Но всё это — уже потом. А пока мы сидели с Тамарой и всё говорили, говорили. Она была в Мордовии вместе с моей матерью и другими моими одноделками, Ниной и Сусанной. Опять принесли передачу, и мы объелись жареной курицей так, что не могли видеть её останков. Вдруг вызывают «с вещами». Быстро опустошив банку сгущёнки — как её унесёшь? — мы собрались. Ведут, сажают в бокс. Спрашиваем у надзирательницы: «Что, в другую тюрьму?» А она отвечает загадочно и странно: «Всё плохое у вас позади». Тамара надеется на скорое освобождение и дарит мне телогрейку. Хотя у меня есть своя, совсем новая, но ничего, пригодится. Очень странно: дают мне два письма от отца — нераспечатанные. Что-то мелькнуло в сознании, но тут же подавлено. Потом вызывают к начальнику тюрьмы, сначала меня. Начальник зачем-то спрашивает: «Кто у вас есть в Москве?» «Сестра», — говорю. А он: «Ну вот, пойдёте на свободу», — протягивает справу об освобождении и просит расписаться. Я тупо расписываюсь и бормочу: «Что за порядки у вас, неожиданно сажаете, неожиданно выпускаете». А он возражает: «Ареста-то вы должны были ожидать!» И любопытствует: «Что, будете ещё заниматься антисоветской деятельностью?» Я плохо соображаю, но автоматически отвечаю «уклончиво»: «Какая там деятельность!» Потом расписываюсь, что осведомлена о том, что дадут мне три года, если я буду:
1) выполнять на воле поручения заключённых и
2) разглашать сведения о тюремно-лагерном режиме.
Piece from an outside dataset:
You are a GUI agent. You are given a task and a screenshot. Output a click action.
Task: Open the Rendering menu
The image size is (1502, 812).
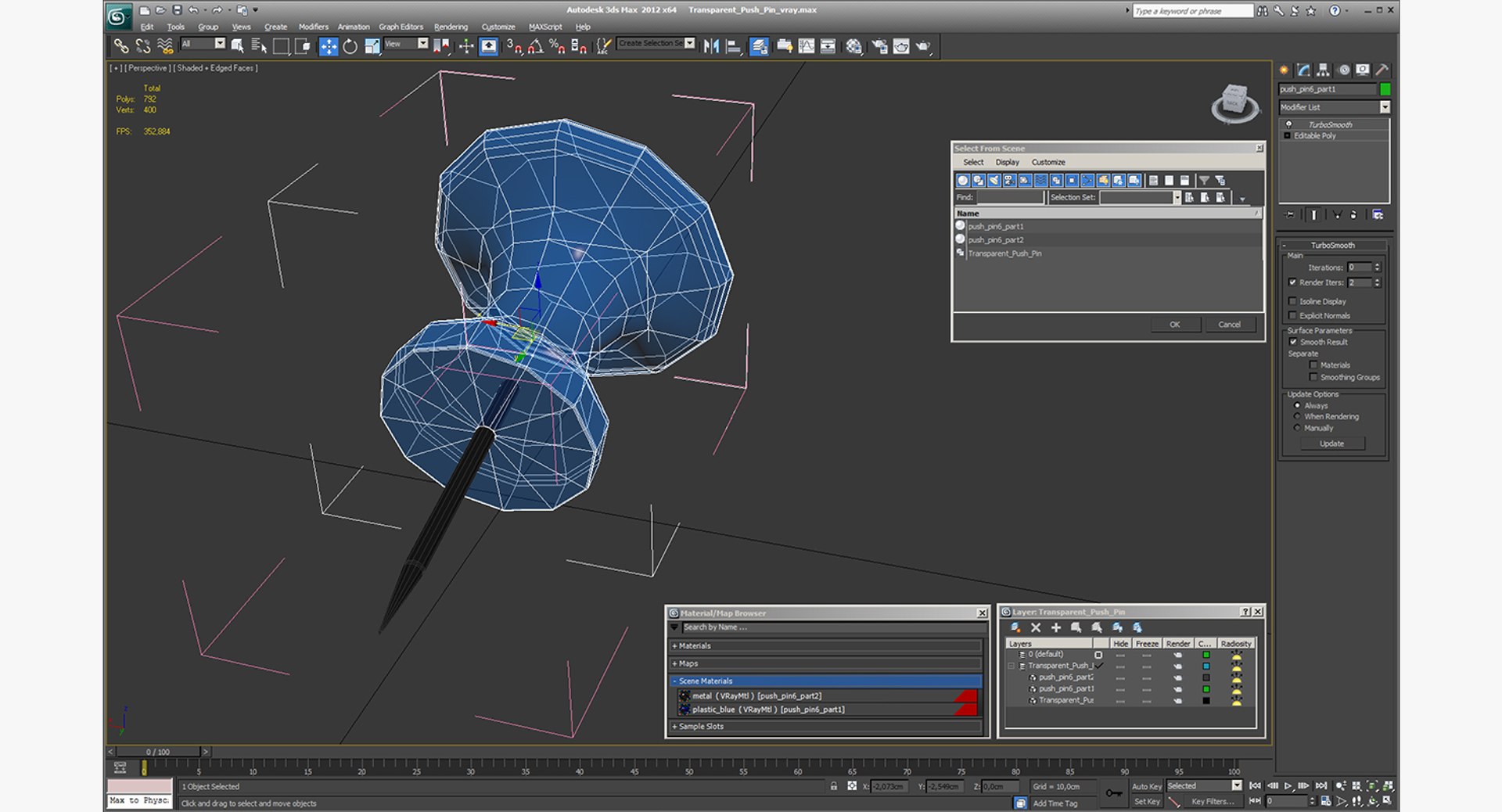point(451,27)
Со справой в руке иду в бокс и говорю Тамаре, как она считает, возмутительно-спокойным тоном: «На свободу, говорят». «О-о-й», — стонет Тамара и идёт к тому же начальнику, а потом нас ведут вверх по лестнице, а я всё думаю, что не может быть, что на свободу, но и шуток таких тоже ведь не бывает, и вот она — справка. А потом отрывают дверь[79], и мы выходим на улицу и стоим, оглушённые, не понимая, что делать дальше. И никто не обращает внимания на двух странных особ в телогрейках и с мешками. Из тех же дверей выходит солдат и предлагает проводить нас до такси. Ведёт через площадь, сажает в машину, и мы едем по московским улицам. Всё необыкновенно красиво. Какие яркие платья у женщин! 25-е апреля, чудесный весенний вечер. Мы восхищённо смотрим в окно.
И вот я в незнакомой квартире, адрес которой ещё на свидании дала мне сестра; она сама временно здесь живёт — это старые друзья наших родителей[80]. Весь вечер только и делаю, что разглашаю их тайны и смеюсь, что можно вообразить такое — не разглашать. Удивляюсь каждой мелочи в этой обыкновенной московской квартире и тому, что ем яичницу — вилкой. Примеряю вещи сестры — мои, говорят, совсем не годятся для новой жизни. И, наконец, засыпаю, поверив, что я — на свободе. И мне снится лагерь, как когда-то, после ареста, ещё долго снилась воля.